## BEGIN Recorded data
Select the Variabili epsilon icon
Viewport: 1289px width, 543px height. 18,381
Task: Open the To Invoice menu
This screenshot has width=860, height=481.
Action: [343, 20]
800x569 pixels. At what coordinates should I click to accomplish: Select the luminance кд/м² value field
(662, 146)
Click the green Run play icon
## END Recorded data
## BEGIN Recorded data
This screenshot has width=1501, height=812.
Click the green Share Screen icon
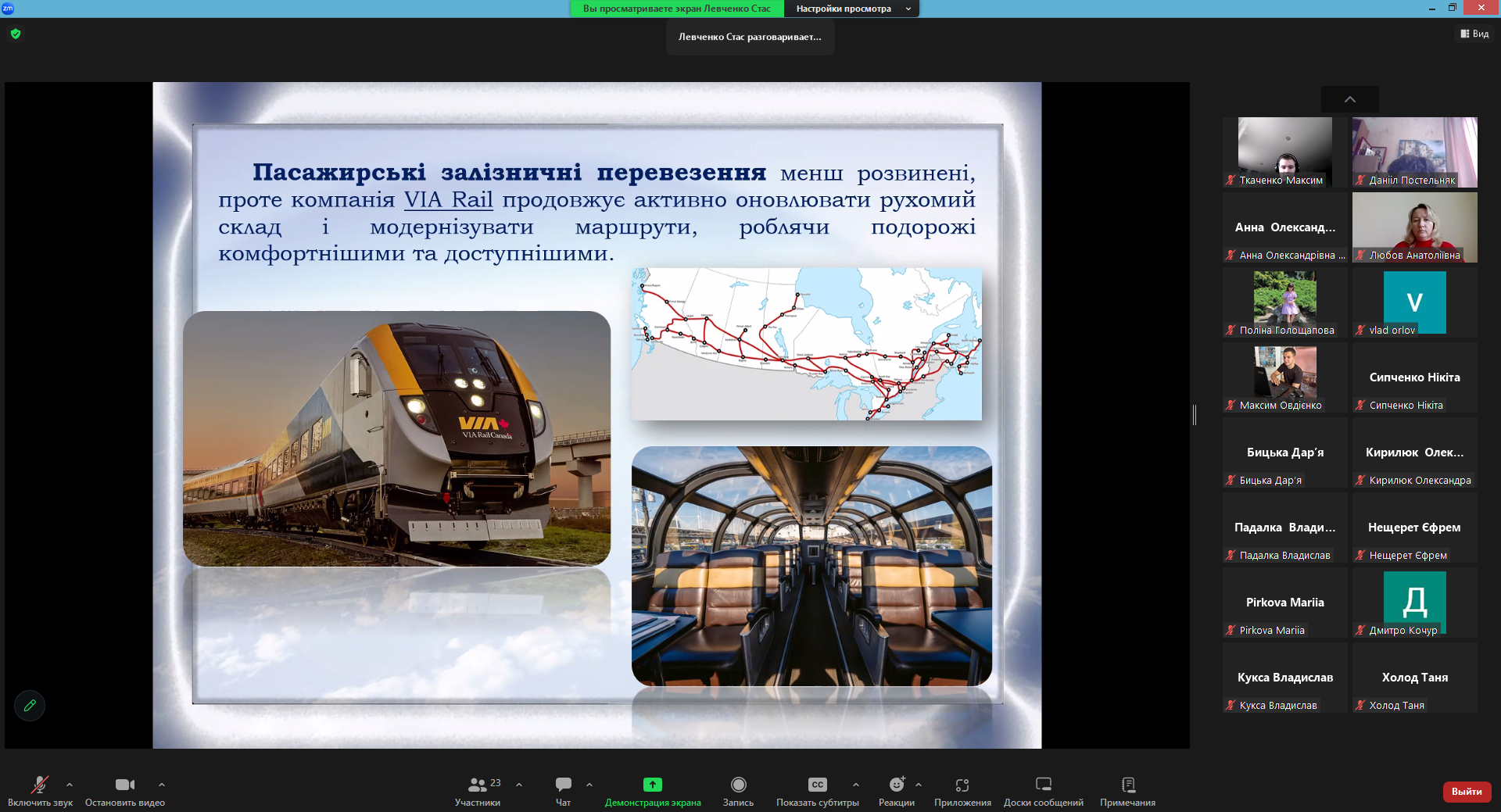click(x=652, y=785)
## END Recorded data
## BEGIN Recorded data
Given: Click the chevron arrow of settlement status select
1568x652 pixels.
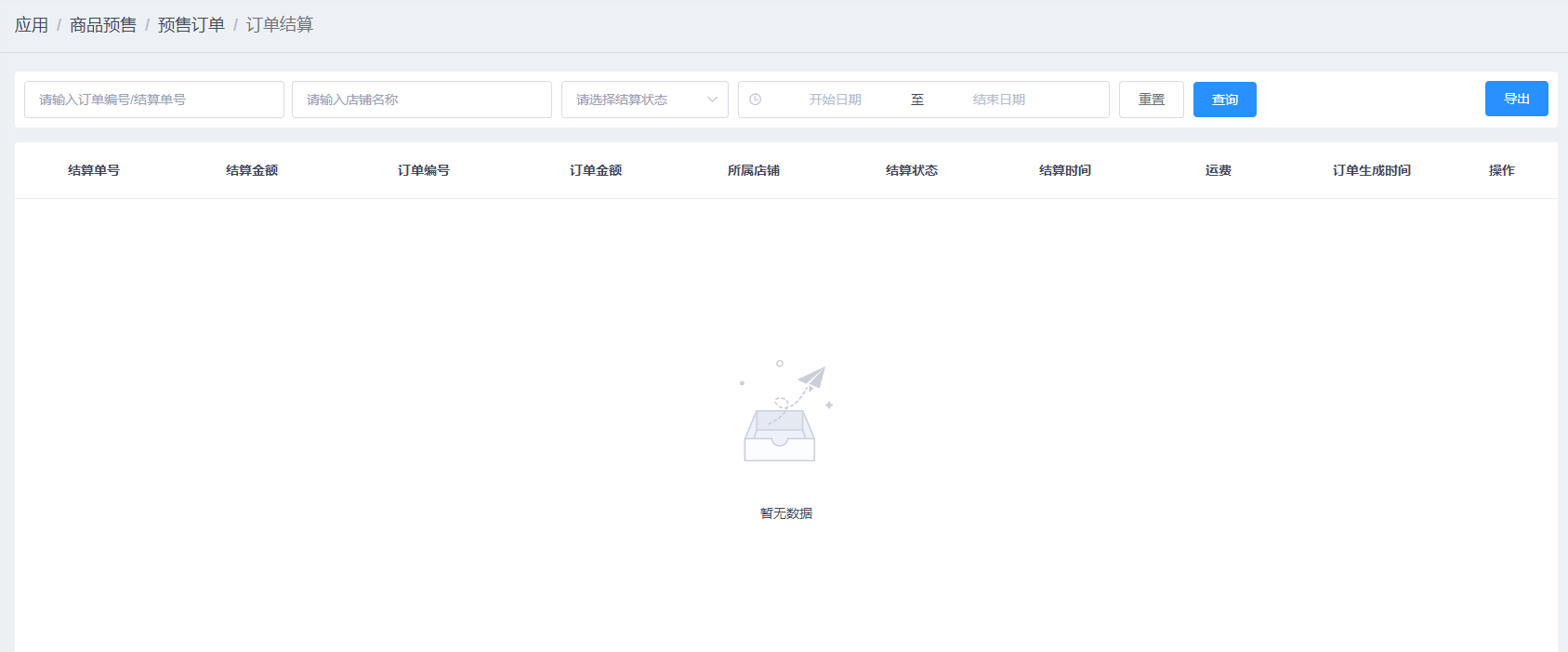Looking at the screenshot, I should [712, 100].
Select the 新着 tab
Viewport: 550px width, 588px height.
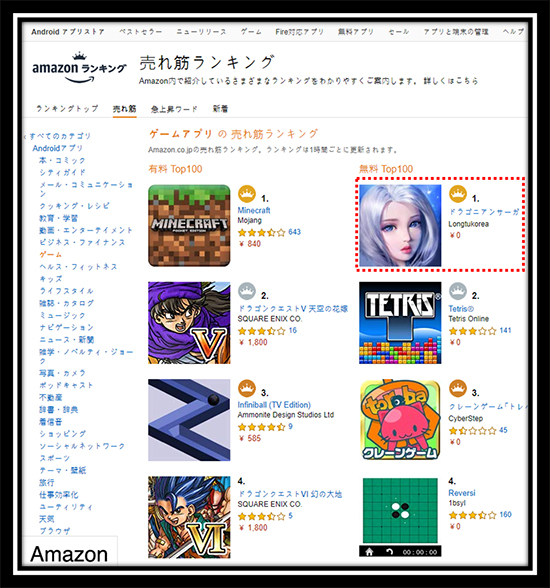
## END Recorded data
■ **Problem**:
Update the part of the entries that opens with the line containing "Given: Click the" and closes with the line containing "Viewport: 550px width, 588px height.", putting "down arrow" in place of "chevron arrow" and leaving everything else as it is. Reproduce only those lines, and leave out the pictures.

■ **Worked answer**:
Given: Click the down arrow of settlement status select
1568x652 pixels.
Looking at the screenshot, I should [712, 100].
Select the 新着 tab
Viewport: 550px width, 588px height.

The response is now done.